Time Complexity Analysis:

  • __init__(size): O(N), where N is the size of the bitset. This is due to initializing the arrays a and b.
  • fix(idx): O(1). Updating a single bit and incrementing cnt are constant time operations.
  • unfix(idx): O(1). Similar to fix.
  • flip(): O(1). Swapping the references to a and b and updating cnt takes constant time. It does not involve iterating through the entire bitset.
  • all(): O(1). Checking if cnt equals the size of the bitset is a constant time operation.
  • one(): O(1). Checking if cnt is greater than 0 is a constant time operation.
  • count(): O(1). Returning cnt is a constant time operation.
  • toString(): O(N). Converting the array a to a string involves iterating through all elements.

Space Complexity Analysis:

  • O(N), where N is the size of the bitset, due to storing the arrays a and b.

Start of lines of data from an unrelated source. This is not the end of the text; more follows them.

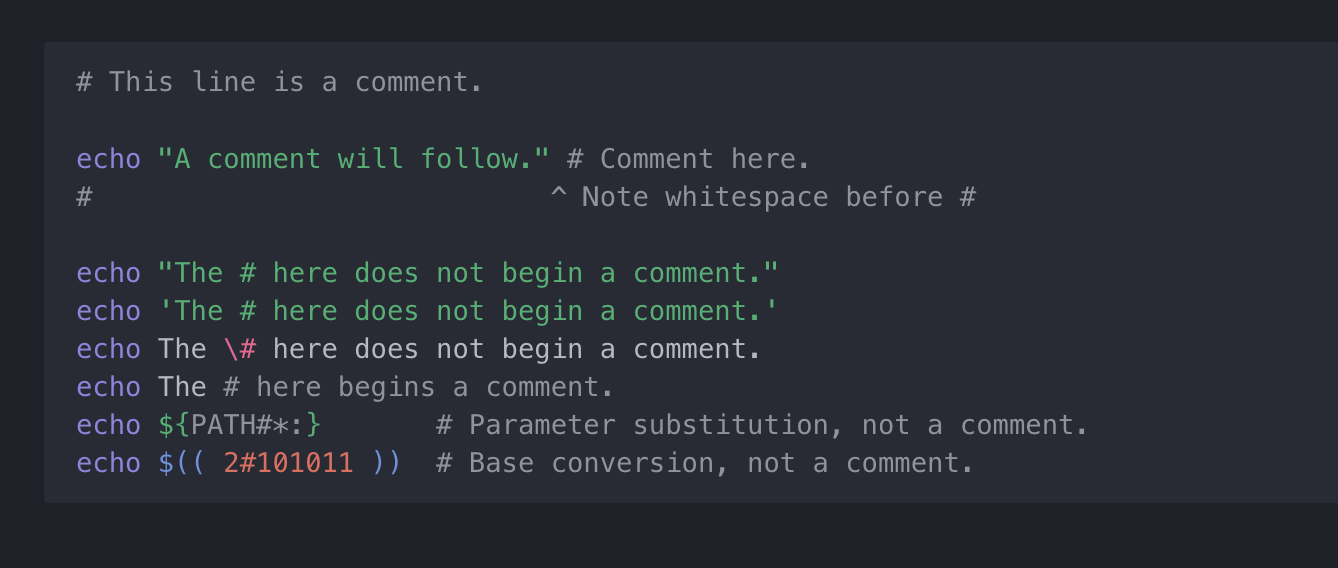1338x568 pixels.
Task: Click the closing )) of the arithmetic expression
Action: click(386, 463)
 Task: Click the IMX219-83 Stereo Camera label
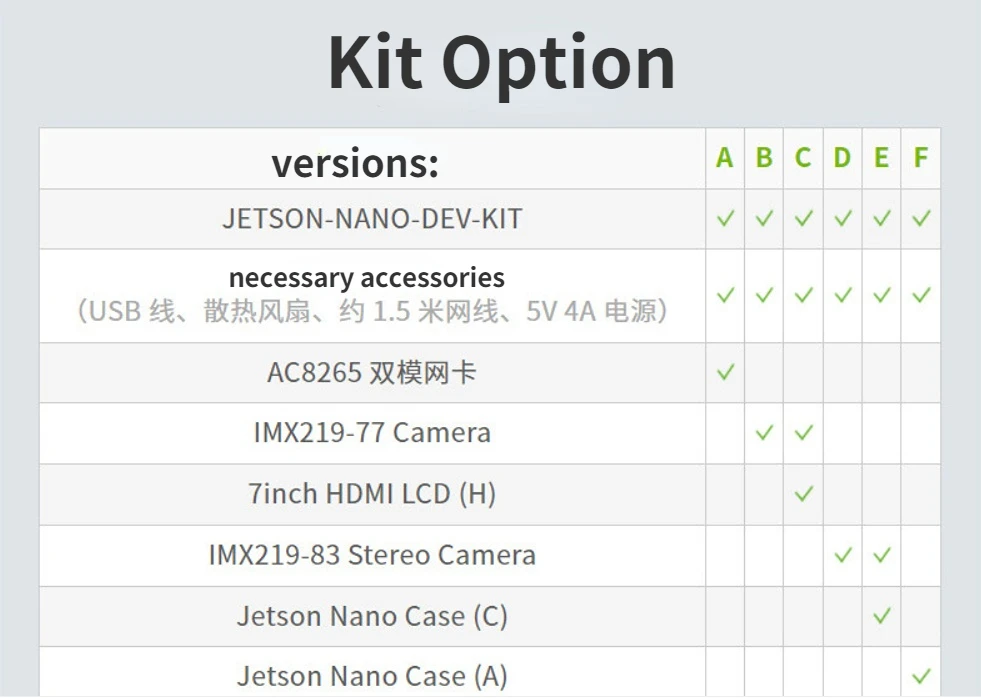point(372,555)
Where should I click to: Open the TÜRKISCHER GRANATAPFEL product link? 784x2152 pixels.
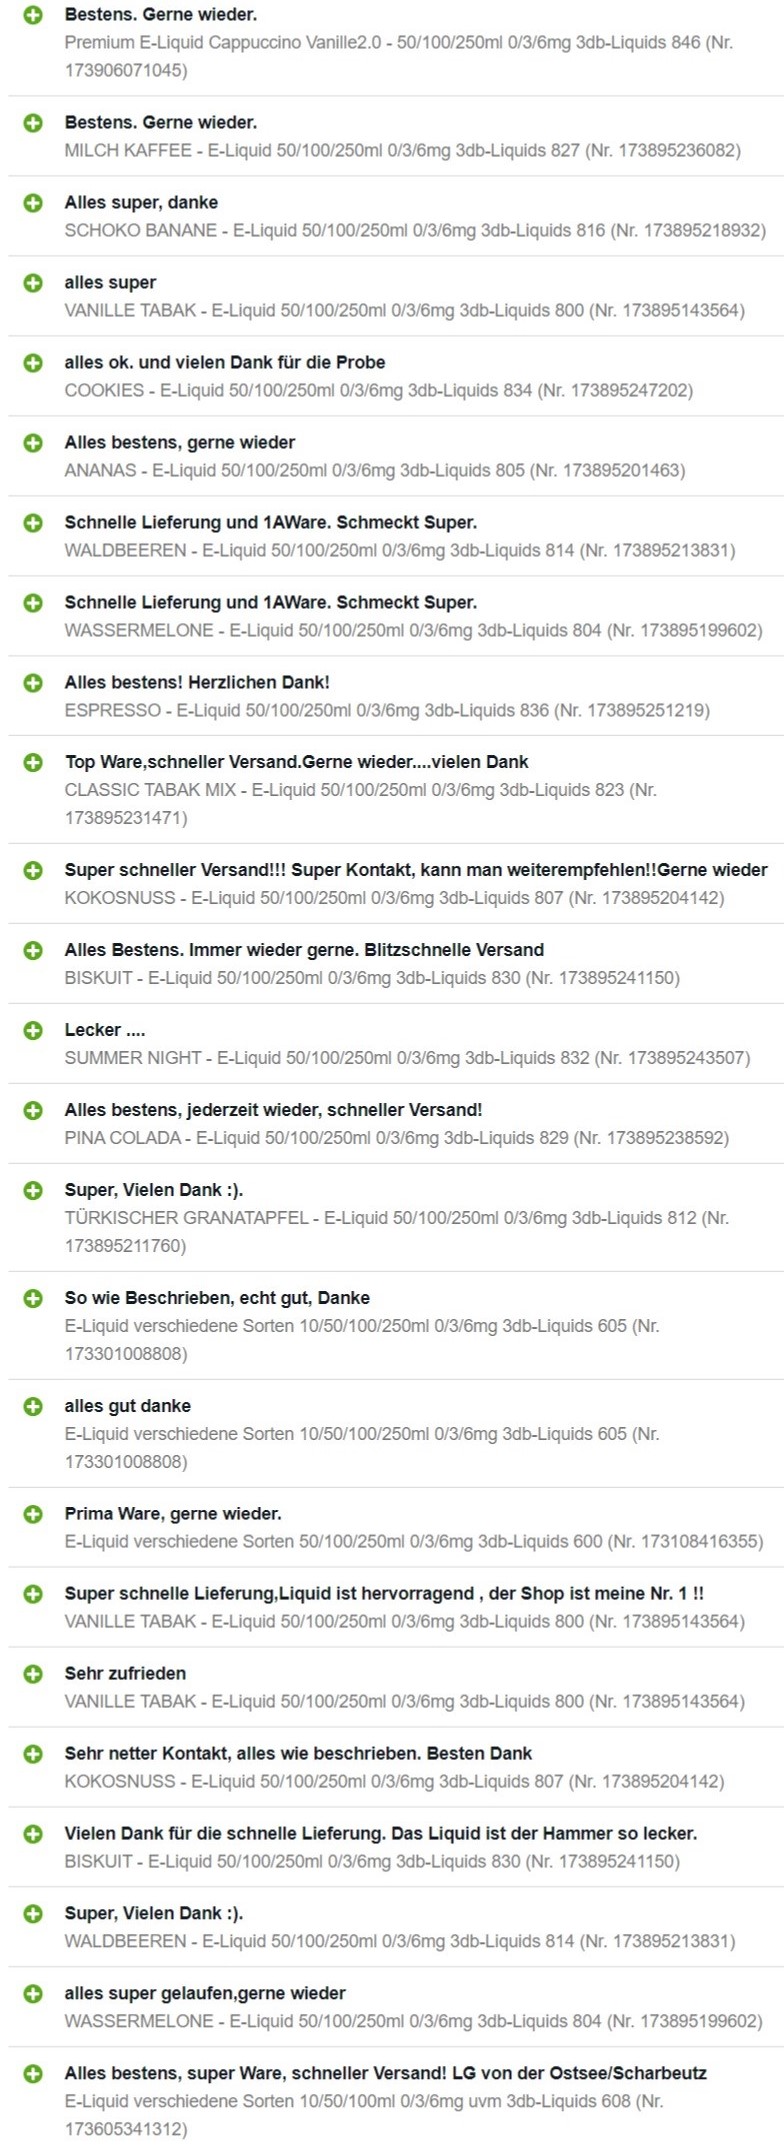coord(397,1232)

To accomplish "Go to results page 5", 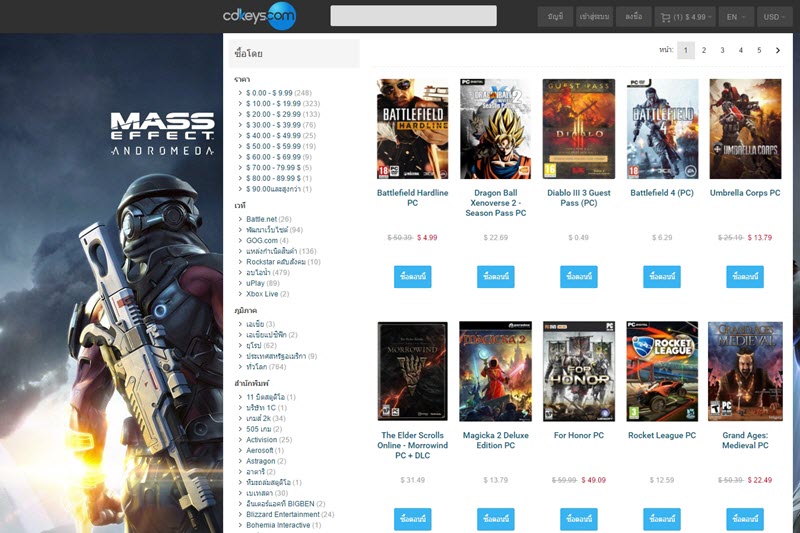I will (759, 50).
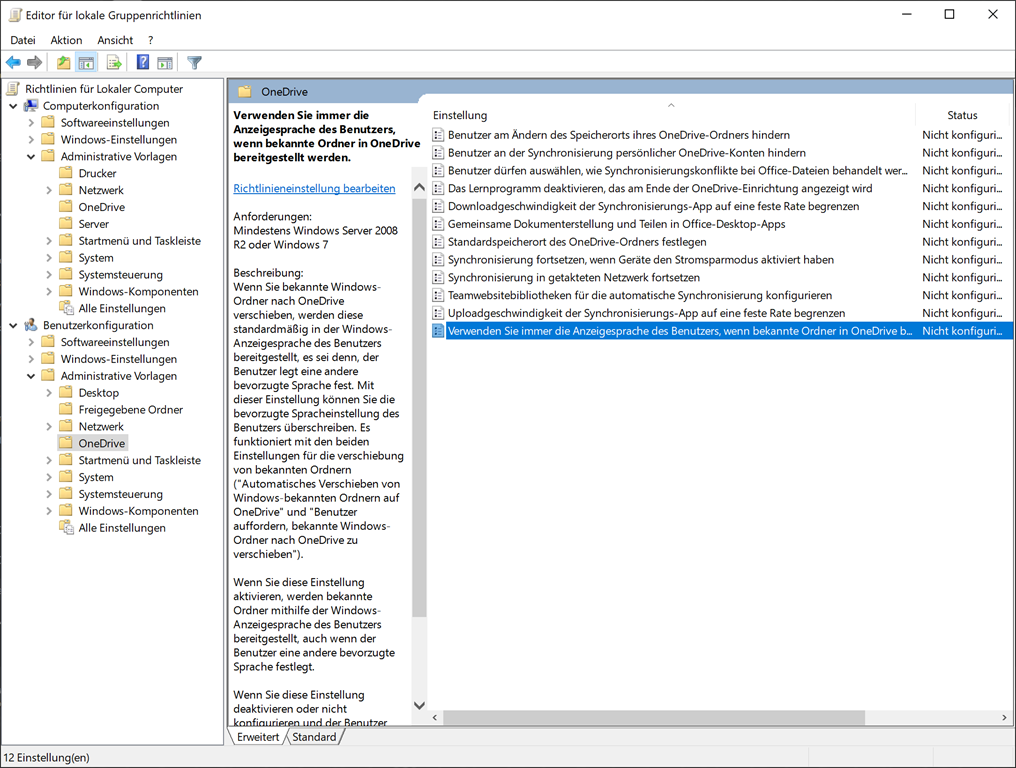Click the blue Back arrow in toolbar
This screenshot has height=768, width=1016.
coord(13,63)
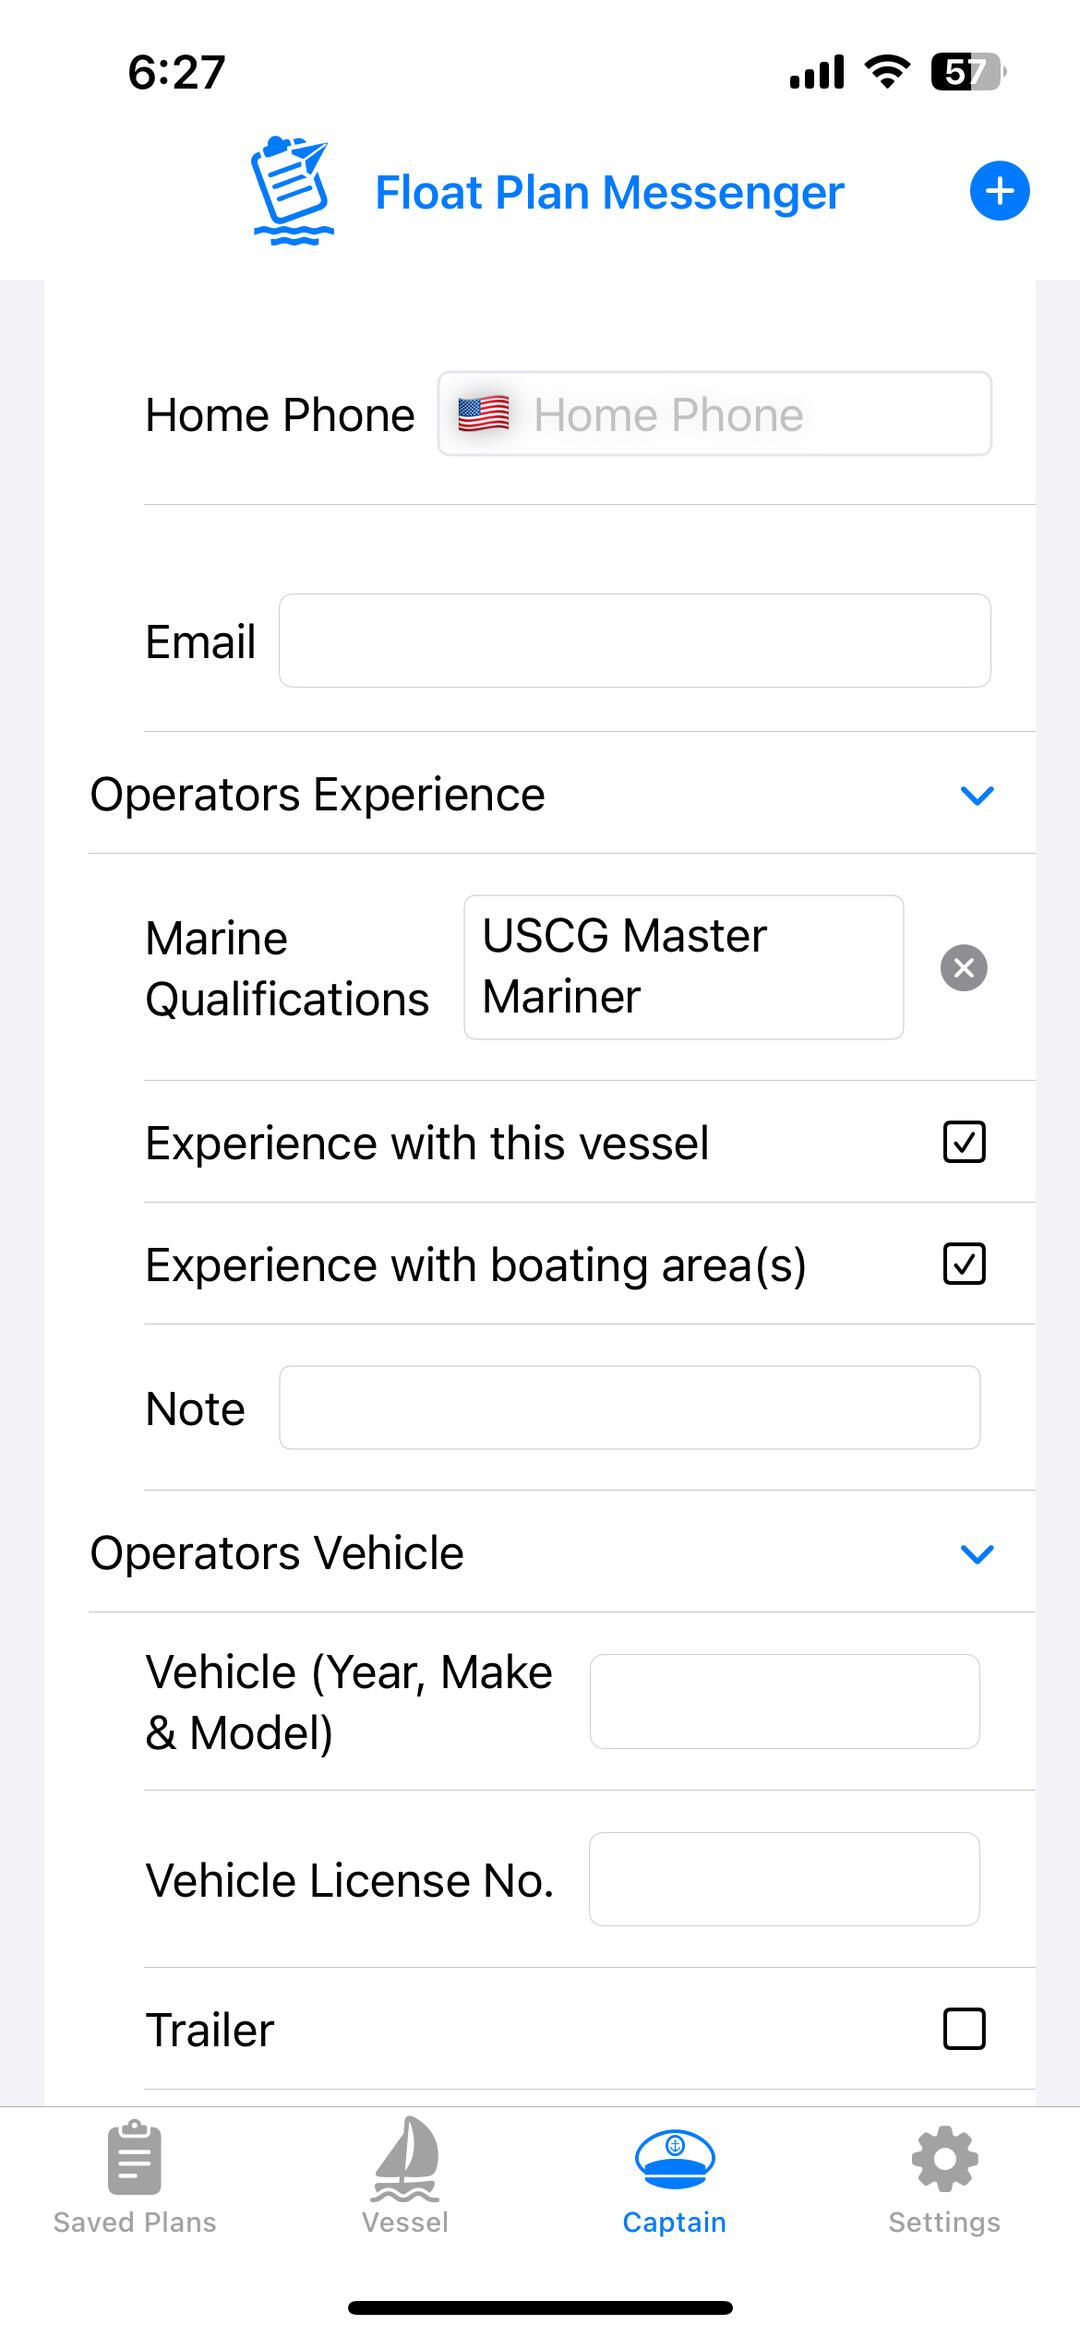1080x2337 pixels.
Task: Tap the Vehicle License No. field
Action: (x=784, y=1879)
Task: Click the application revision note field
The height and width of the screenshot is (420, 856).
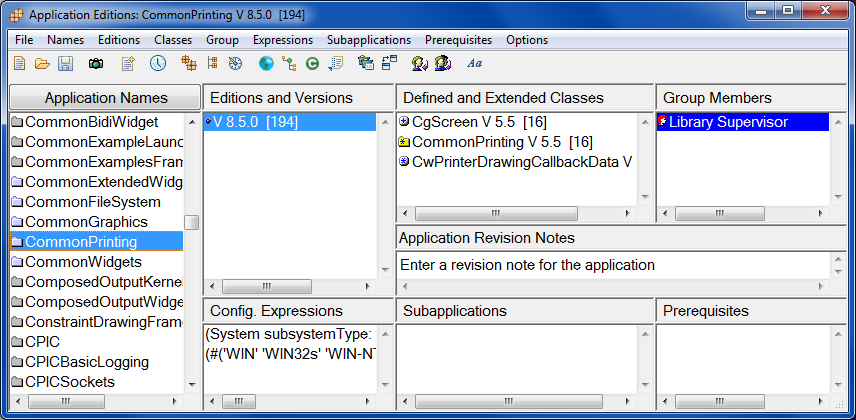Action: 612,265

Code Explanation (Python Example):

The Python code directly implements the logic described above. Each method performs the specific operation as detailed in the problem description. The cnt variable ensures that the counting operations are very efficient. Note that the flip operation swaps the references to a and b rather than iterating and flipping each bit individually, achieving O(1) time complexity.

Other Languages:

The Java, C++, and Go code implement the same logic, adapting the syntax and data structures to the respective languages. The core concepts and time/space complexity remain the same across all implementations. For example, in Java, char[] arrays are used instead of Python lists, and similar optimizations are employed. The overall approach to handling the bitset remains consistent across all the provided solutions.